The whole listing, please: repeat it exactly, with the pictures left out.

## Exercise materials
—————
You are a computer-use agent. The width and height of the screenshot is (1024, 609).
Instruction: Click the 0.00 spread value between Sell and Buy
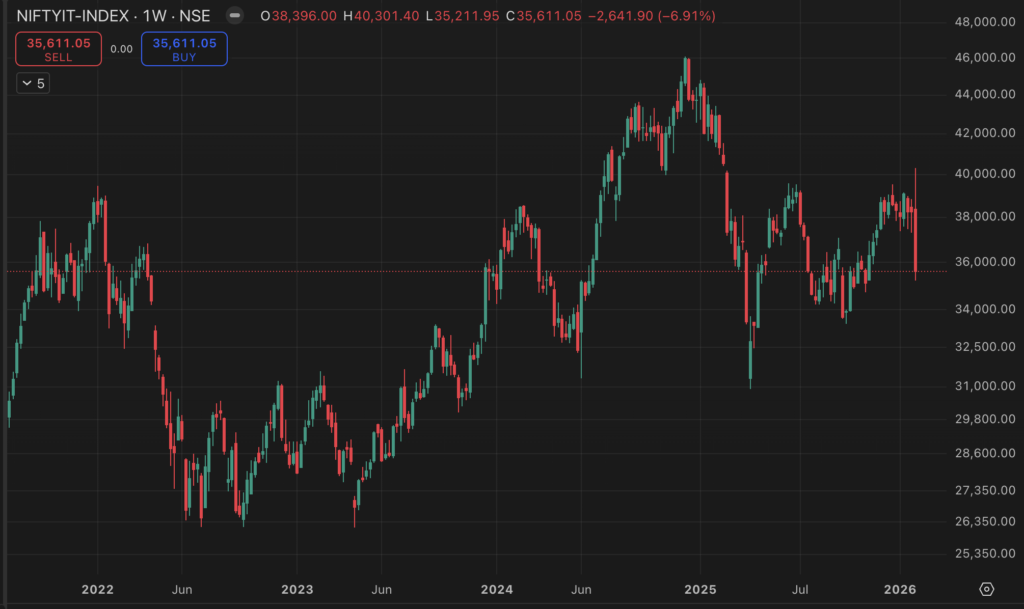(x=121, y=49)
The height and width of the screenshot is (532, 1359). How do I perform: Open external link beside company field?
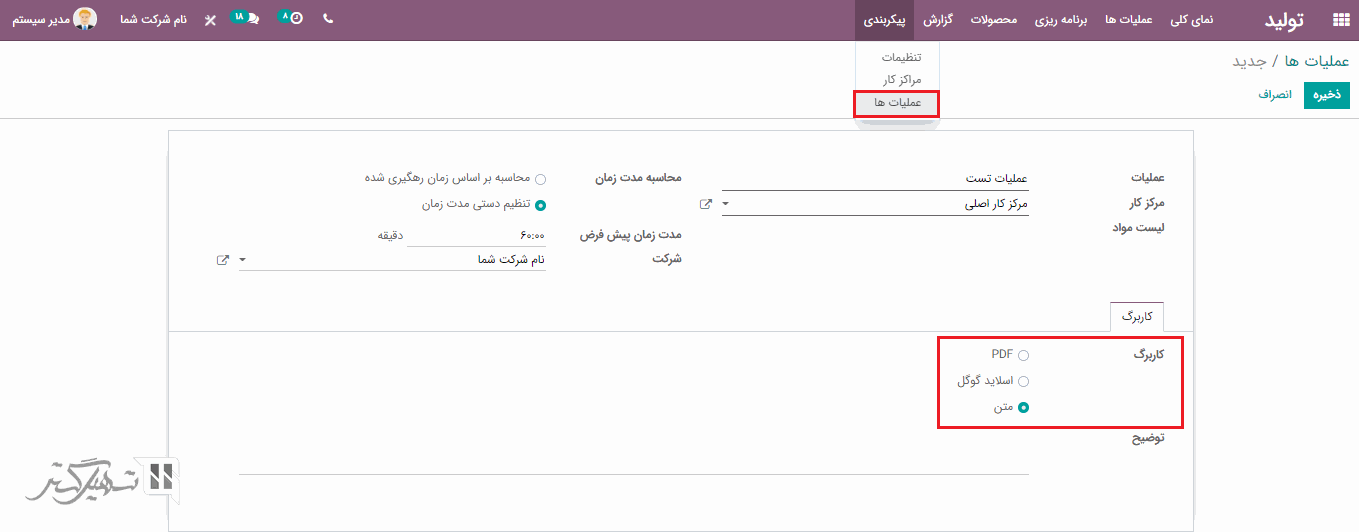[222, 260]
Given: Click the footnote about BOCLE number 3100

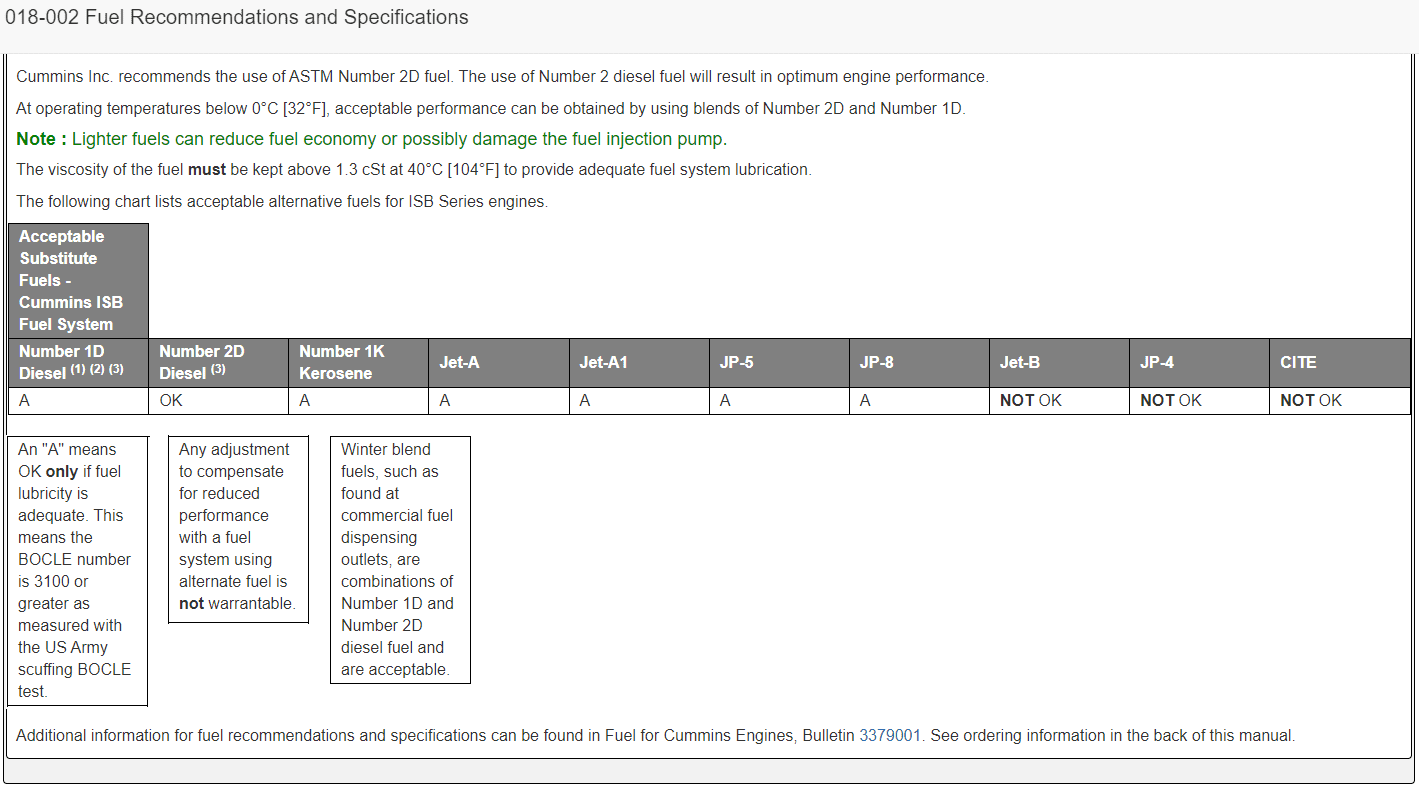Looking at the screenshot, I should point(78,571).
—————
## Written answer
You are a computer-use agent. The width and height of the screenshot is (1024, 609).
Instruction: Click the 0.00 spread value between Sell and Buy
(x=121, y=49)
The height and width of the screenshot is (532, 1359). How do I perform: Open external link beside company field?
[222, 260]
Given: Click the footnote about BOCLE number 3100

Looking at the screenshot, I should point(78,571).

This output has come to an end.